RECORDS FOR THE EXERCISE:

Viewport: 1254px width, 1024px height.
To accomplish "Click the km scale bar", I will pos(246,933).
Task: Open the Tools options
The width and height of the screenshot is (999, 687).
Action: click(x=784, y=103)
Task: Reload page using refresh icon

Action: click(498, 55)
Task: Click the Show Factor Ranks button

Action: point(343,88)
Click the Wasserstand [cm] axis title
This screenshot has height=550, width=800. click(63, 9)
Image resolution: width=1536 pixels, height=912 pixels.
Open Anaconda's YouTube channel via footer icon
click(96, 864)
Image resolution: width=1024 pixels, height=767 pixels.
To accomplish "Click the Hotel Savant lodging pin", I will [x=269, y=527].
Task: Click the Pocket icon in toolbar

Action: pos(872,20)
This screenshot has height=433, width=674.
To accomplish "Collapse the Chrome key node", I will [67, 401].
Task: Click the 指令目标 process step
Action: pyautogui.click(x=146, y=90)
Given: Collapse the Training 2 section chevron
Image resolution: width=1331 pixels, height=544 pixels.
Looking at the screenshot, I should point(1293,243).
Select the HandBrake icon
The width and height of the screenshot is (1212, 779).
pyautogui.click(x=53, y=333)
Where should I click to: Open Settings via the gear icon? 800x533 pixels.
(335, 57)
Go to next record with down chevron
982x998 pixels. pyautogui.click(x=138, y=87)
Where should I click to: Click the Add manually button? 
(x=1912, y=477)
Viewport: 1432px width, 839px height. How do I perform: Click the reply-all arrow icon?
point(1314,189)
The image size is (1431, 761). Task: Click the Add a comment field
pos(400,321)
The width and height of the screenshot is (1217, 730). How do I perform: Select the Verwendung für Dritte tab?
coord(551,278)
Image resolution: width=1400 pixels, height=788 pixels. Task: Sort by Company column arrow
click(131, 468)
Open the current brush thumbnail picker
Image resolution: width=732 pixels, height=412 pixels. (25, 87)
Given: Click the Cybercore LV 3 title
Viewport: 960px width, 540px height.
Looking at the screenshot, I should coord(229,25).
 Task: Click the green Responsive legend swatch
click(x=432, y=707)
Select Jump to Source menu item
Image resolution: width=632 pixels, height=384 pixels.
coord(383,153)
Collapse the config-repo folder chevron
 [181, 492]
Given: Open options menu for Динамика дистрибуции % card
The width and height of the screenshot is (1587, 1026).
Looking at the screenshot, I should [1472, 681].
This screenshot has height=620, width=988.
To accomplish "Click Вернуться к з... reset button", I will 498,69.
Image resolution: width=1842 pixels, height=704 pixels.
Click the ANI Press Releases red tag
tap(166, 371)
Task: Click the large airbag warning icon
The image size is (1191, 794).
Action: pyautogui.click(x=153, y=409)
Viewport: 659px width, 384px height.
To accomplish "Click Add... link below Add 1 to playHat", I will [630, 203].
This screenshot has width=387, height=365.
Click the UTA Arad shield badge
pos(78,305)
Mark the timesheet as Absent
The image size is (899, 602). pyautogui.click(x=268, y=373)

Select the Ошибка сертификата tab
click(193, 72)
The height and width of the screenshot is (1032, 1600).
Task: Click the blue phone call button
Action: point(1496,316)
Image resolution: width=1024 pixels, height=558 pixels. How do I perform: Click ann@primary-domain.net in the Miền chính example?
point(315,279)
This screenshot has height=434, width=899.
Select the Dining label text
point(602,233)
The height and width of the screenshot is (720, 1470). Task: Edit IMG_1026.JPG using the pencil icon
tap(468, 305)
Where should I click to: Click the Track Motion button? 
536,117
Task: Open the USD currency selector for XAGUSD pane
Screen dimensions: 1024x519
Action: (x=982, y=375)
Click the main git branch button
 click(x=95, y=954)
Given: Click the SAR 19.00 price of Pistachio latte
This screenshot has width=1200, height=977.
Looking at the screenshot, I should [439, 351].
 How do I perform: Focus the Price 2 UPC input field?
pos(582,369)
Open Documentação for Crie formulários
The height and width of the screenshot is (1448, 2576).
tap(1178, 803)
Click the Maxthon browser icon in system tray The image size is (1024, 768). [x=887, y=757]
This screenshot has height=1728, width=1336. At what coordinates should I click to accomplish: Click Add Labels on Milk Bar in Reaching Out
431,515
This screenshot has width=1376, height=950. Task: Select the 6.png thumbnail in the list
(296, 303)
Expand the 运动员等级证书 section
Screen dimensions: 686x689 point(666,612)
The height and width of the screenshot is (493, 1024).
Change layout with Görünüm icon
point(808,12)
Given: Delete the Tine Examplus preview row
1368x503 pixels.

DESCRIPTION OF THE TASK: Copy the data. Make sure every line matches exactly.

OUTPUT BELOW:
Viewport: 1254px width, 1024px height.
To accomplish "Click the km scale bar", I will pos(246,933).
Task: Open the Tools options
The width and height of the screenshot is (999, 687).
Action: click(x=784, y=103)
Task: Reload page using refresh icon

Action: click(498, 55)
Task: Click the Show Factor Ranks button

Action: point(343,88)
Click the Wasserstand [cm] axis title
This screenshot has height=550, width=800. click(63, 9)
Image resolution: width=1536 pixels, height=912 pixels.
Open Anaconda's YouTube channel via footer icon
click(96, 864)
Image resolution: width=1024 pixels, height=767 pixels.
To accomplish "Click the Hotel Savant lodging pin", I will [x=269, y=527].
Task: Click the Pocket icon in toolbar

Action: pos(872,20)
This screenshot has height=433, width=674.
To accomplish "Collapse the Chrome key node", I will [67, 401].
Task: Click the 指令目标 process step
Action: pyautogui.click(x=146, y=90)
Given: Collapse the Training 2 section chevron
Image resolution: width=1331 pixels, height=544 pixels.
Looking at the screenshot, I should point(1293,243).
Select the HandBrake icon
The width and height of the screenshot is (1212, 779).
pyautogui.click(x=53, y=333)
Where should I click to: Open Settings via the gear icon? 800x533 pixels.
(335, 57)
Go to next record with down chevron
982x998 pixels. pyautogui.click(x=138, y=87)
Where should I click to: Click the Add manually button? 
(x=1912, y=477)
Viewport: 1432px width, 839px height. How do I perform: Click the reply-all arrow icon?
point(1314,189)
The image size is (1431, 761). Task: Click the Add a comment field
pos(400,321)
The width and height of the screenshot is (1217, 730). How do I perform: Select the Verwendung für Dritte tab?
coord(551,278)
Image resolution: width=1400 pixels, height=788 pixels. Task: Sort by Company column arrow
click(131, 468)
Open the current brush thumbnail picker
Image resolution: width=732 pixels, height=412 pixels. (25, 87)
Given: Click the Cybercore LV 3 title
Viewport: 960px width, 540px height.
Looking at the screenshot, I should coord(229,25).
 Task: Click the green Responsive legend swatch
click(x=432, y=707)
Select Jump to Source menu item
Image resolution: width=632 pixels, height=384 pixels.
coord(383,153)
Collapse the config-repo folder chevron
 [181, 492]
Given: Open options menu for Динамика дистрибуции % card
The width and height of the screenshot is (1587, 1026).
Looking at the screenshot, I should [1472, 681].
This screenshot has height=620, width=988.
To accomplish "Click Вернуться к з... reset button", I will 498,69.
Image resolution: width=1842 pixels, height=704 pixels.
Click the ANI Press Releases red tag
tap(166, 371)
Task: Click the large airbag warning icon
The image size is (1191, 794).
Action: pyautogui.click(x=153, y=409)
Viewport: 659px width, 384px height.
To accomplish "Click Add... link below Add 1 to playHat", I will [630, 203].
This screenshot has width=387, height=365.
Click the UTA Arad shield badge
pos(78,305)
Mark the timesheet as Absent
The image size is (899, 602). pyautogui.click(x=268, y=373)

Select the Ошибка сертификата tab
click(193, 72)
The height and width of the screenshot is (1032, 1600).
Task: Click the blue phone call button
Action: point(1496,316)
Image resolution: width=1024 pixels, height=558 pixels. How do I perform: Click ann@primary-domain.net in the Miền chính example?
point(315,279)
This screenshot has height=434, width=899.
Select the Dining label text
point(602,233)
The height and width of the screenshot is (720, 1470). Task: Edit IMG_1026.JPG using the pencil icon
tap(468, 305)
Where should I click to: Click the Track Motion button? 
536,117
Task: Open the USD currency selector for XAGUSD pane
Screen dimensions: 1024x519
Action: (x=982, y=375)
Click the main git branch button
 click(x=95, y=954)
Given: Click the SAR 19.00 price of Pistachio latte
This screenshot has width=1200, height=977.
Looking at the screenshot, I should [439, 351].
 How do I perform: Focus the Price 2 UPC input field?
pos(582,369)
Open Documentação for Crie formulários
The height and width of the screenshot is (1448, 2576).
tap(1178, 803)
Click the Maxthon browser icon in system tray The image size is (1024, 768). [x=887, y=757]
This screenshot has height=1728, width=1336. At what coordinates should I click to accomplish: Click Add Labels on Milk Bar in Reaching Out
431,515
This screenshot has width=1376, height=950. Task: Select the 6.png thumbnail in the list
(296, 303)
Expand the 运动员等级证书 section
Screen dimensions: 686x689 point(666,612)
The height and width of the screenshot is (493, 1024).
Change layout with Görünüm icon
point(808,12)
Given: Delete the Tine Examplus preview row
1368x503 pixels.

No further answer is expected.